L Brands, the clothing chain behind designer labels like H&M and Gucci, will not be the trend-setting fashion brand it was expected to be, its chief executive told analysts on Monday.
Speaking at a conference call with analysts, Mr Zuberi was asked if he expected the company to be successful as a result of the global recession.
“It is important to keep in mind that we are not a trend setter.
We do not aspire to be,” he said.”
We have a strong business model and we have a very, very competitive business model.
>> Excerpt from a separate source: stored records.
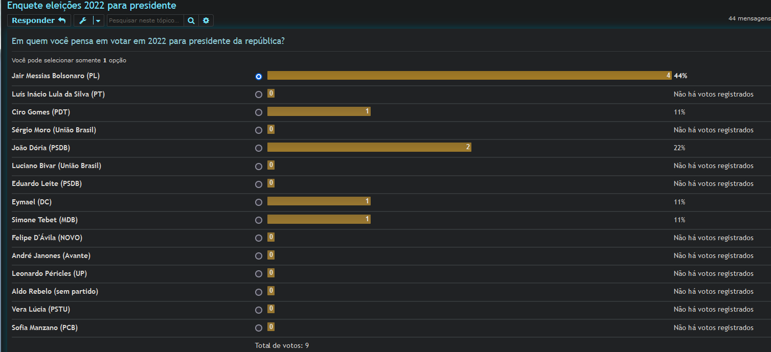Click the topic title 'Enquete eleições 2022 para presidente'
The width and height of the screenshot is (771, 352).
coord(92,6)
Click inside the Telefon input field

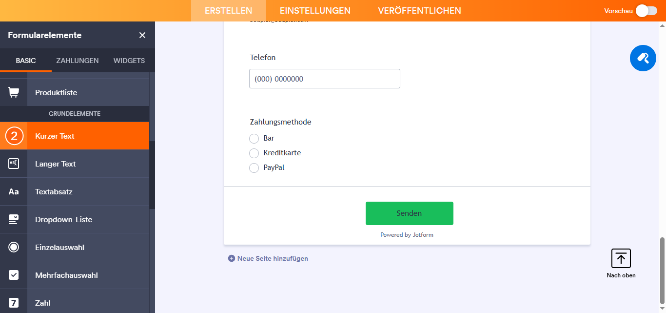[x=324, y=78]
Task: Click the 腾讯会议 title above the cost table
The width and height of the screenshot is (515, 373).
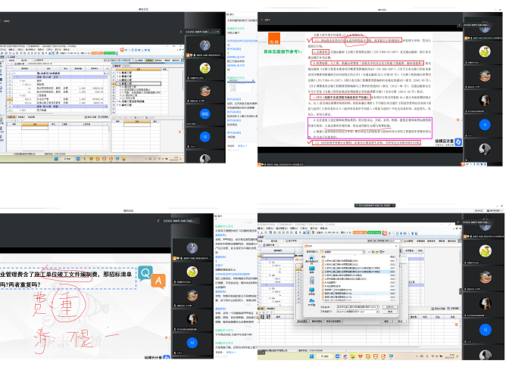Action: pos(142,8)
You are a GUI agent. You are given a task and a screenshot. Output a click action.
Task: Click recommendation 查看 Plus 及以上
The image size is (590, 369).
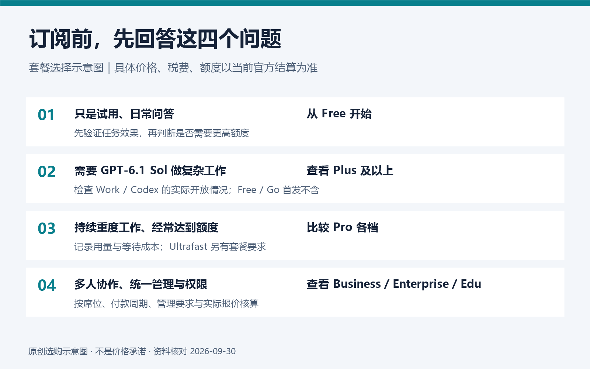(350, 170)
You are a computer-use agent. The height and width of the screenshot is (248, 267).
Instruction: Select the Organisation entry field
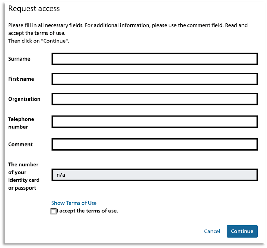tap(154, 99)
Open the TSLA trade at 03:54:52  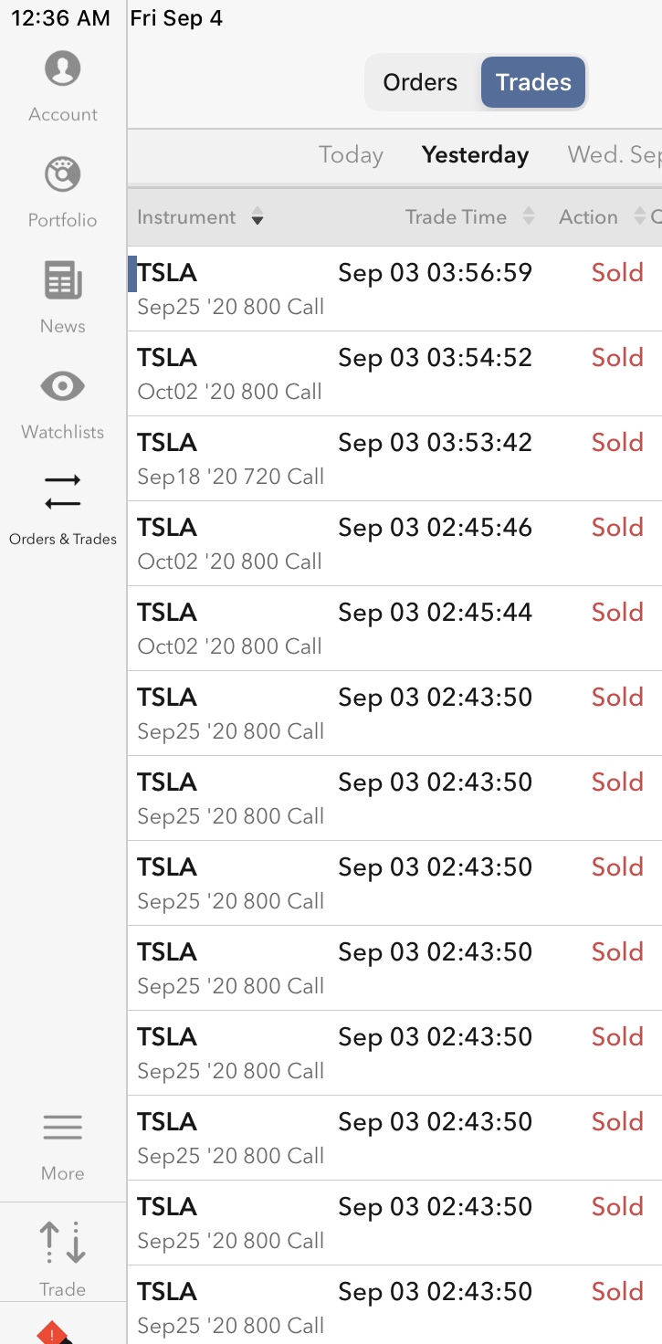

We will continue to invest in our business model.”
Mr Zuberim said L Brands would continue to focus on making fashion and accessories that were “sustainable and sustainable brands”, and he added that he did not think it would be successful.
“L Brands is a fashion company and the fashion business is not going to be a growth business, and we believe in that.
We have a proven brand, we have proven brands that have been in the industry for over a decade,” he added.”
But I also believe that the business model is very, much the same.
I think we can sustain our current model, and that is sustainable.”
The company’s sales for the year ended March 30, including profits, rose to $1.1bn, from $967m in the same period last year.
It was also able to reduce its debt by $60m to $2.9bn.
The company will continue with the following investment plans for its global business: “We will continue investing in the core L Brands brand, the lifestyle and luxury brands that drive our brand’s growth,” Mr Zauberi said.